--- START ---

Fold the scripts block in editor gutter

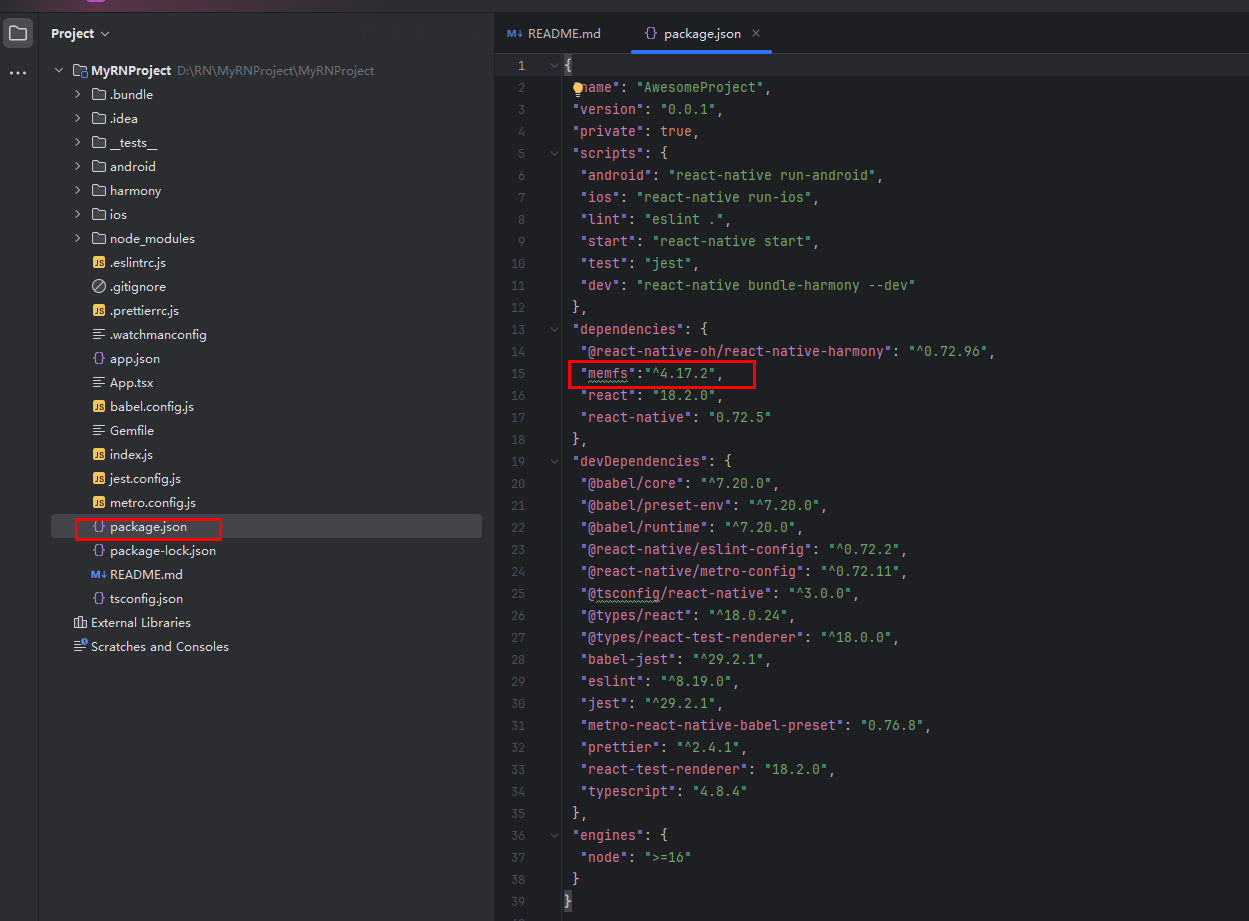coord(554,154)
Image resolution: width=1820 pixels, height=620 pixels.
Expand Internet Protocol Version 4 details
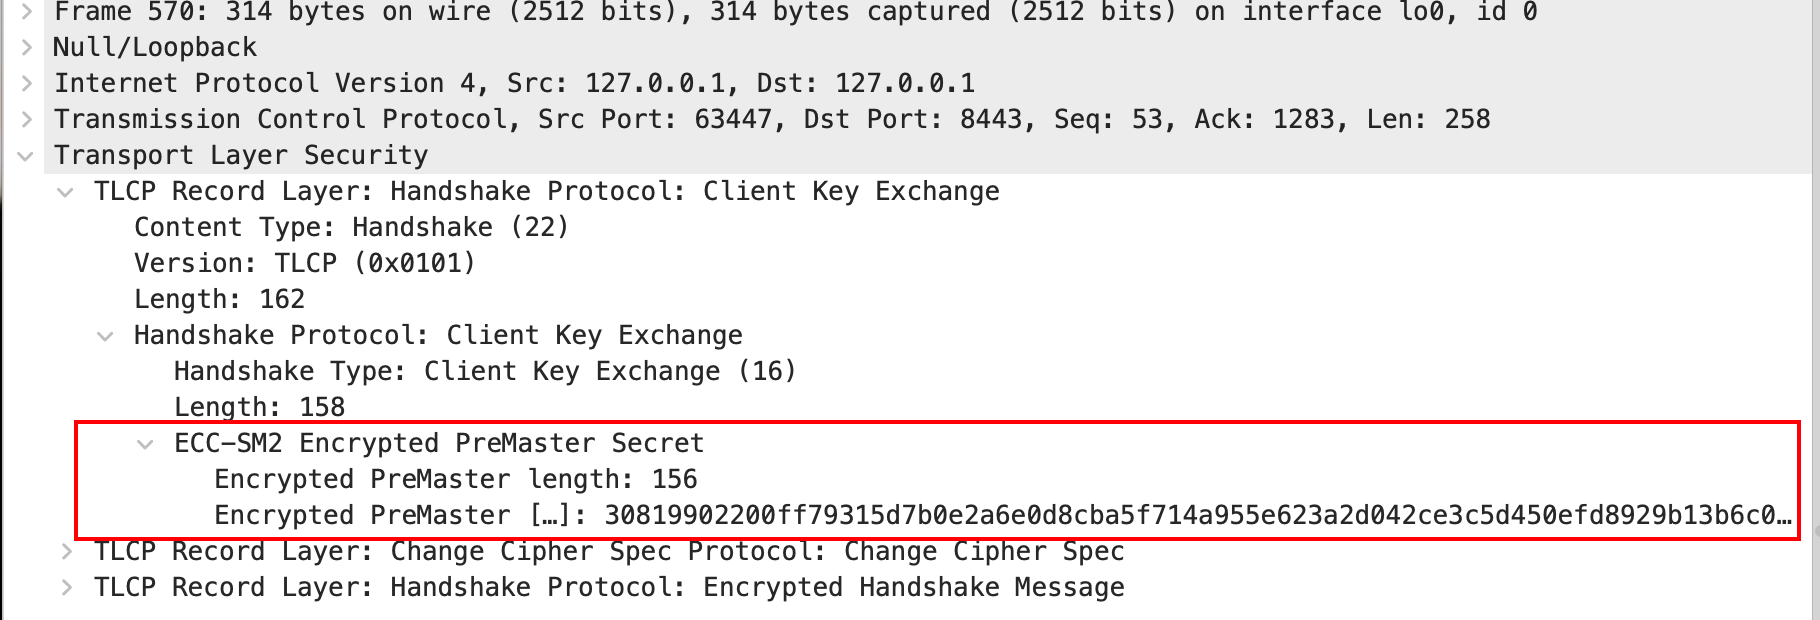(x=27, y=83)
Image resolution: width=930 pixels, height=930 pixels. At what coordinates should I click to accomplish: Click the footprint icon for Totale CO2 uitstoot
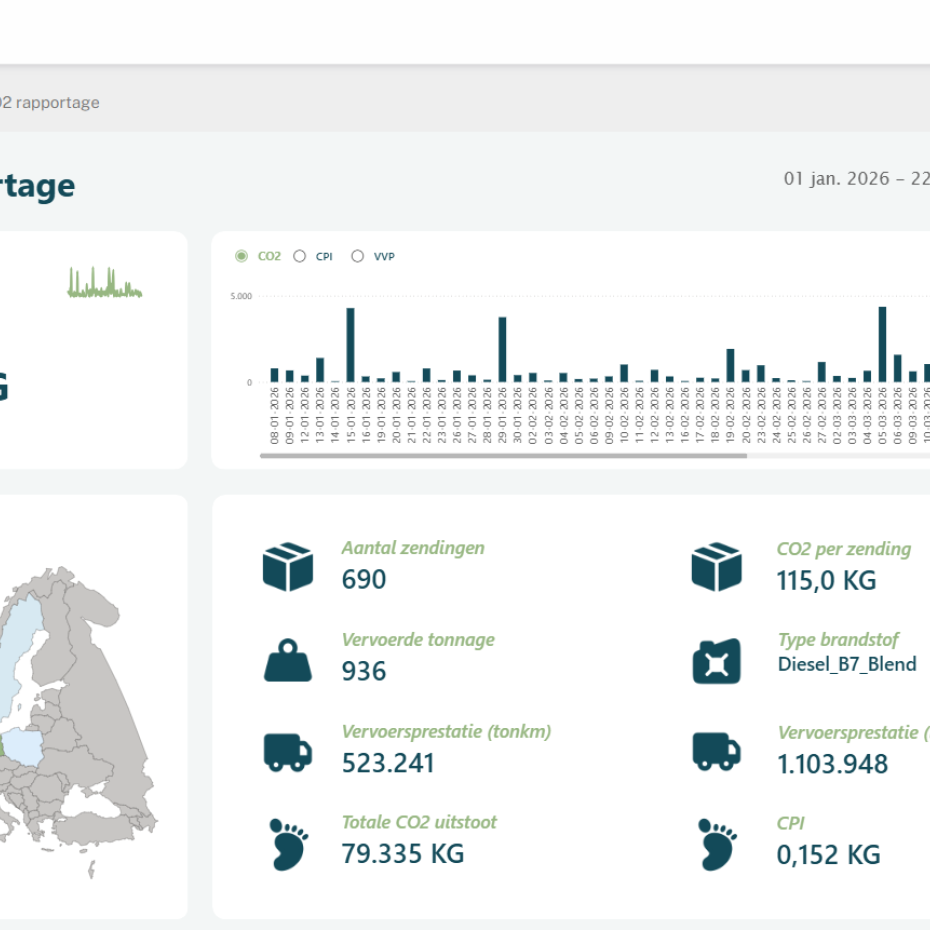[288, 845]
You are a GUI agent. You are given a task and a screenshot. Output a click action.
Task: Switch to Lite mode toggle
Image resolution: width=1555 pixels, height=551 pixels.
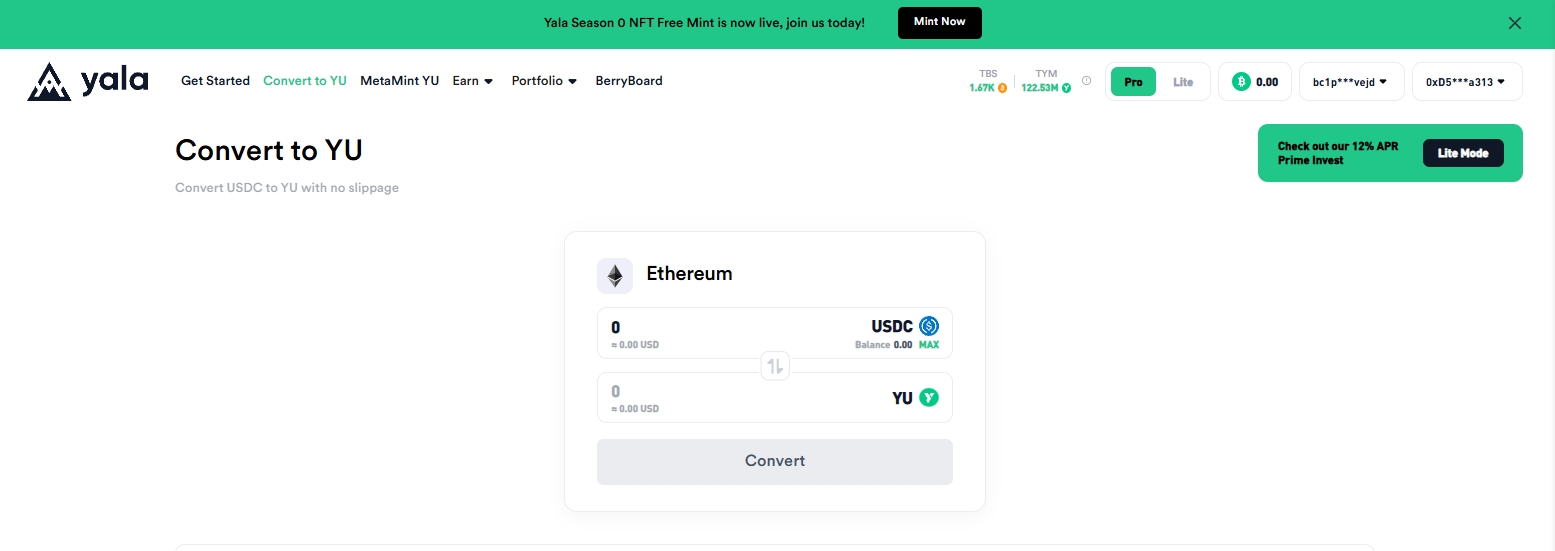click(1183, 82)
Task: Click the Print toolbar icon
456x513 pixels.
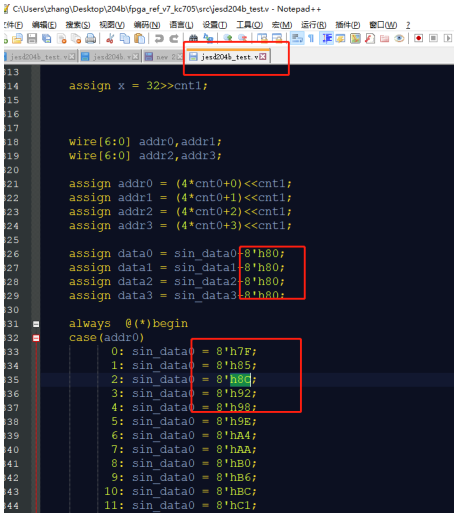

--- END ---

Transcribe every record above exactly as written, leaving out any pictures.

Solution for this exercise>
Fold the scripts block in editor gutter

coord(554,154)
Image resolution: width=1820 pixels, height=620 pixels.
Expand Internet Protocol Version 4 details
(x=27, y=83)
Image resolution: width=930 pixels, height=930 pixels. At what coordinates should I click to accomplish: Click the footprint icon for Totale CO2 uitstoot
[288, 845]
You are a GUI agent. You are given a task and a screenshot. Output a click action.
Task: Switch to Lite mode toggle
Image resolution: width=1555 pixels, height=551 pixels.
click(1183, 82)
Task: Click the Print toolbar icon
456x513 pixels.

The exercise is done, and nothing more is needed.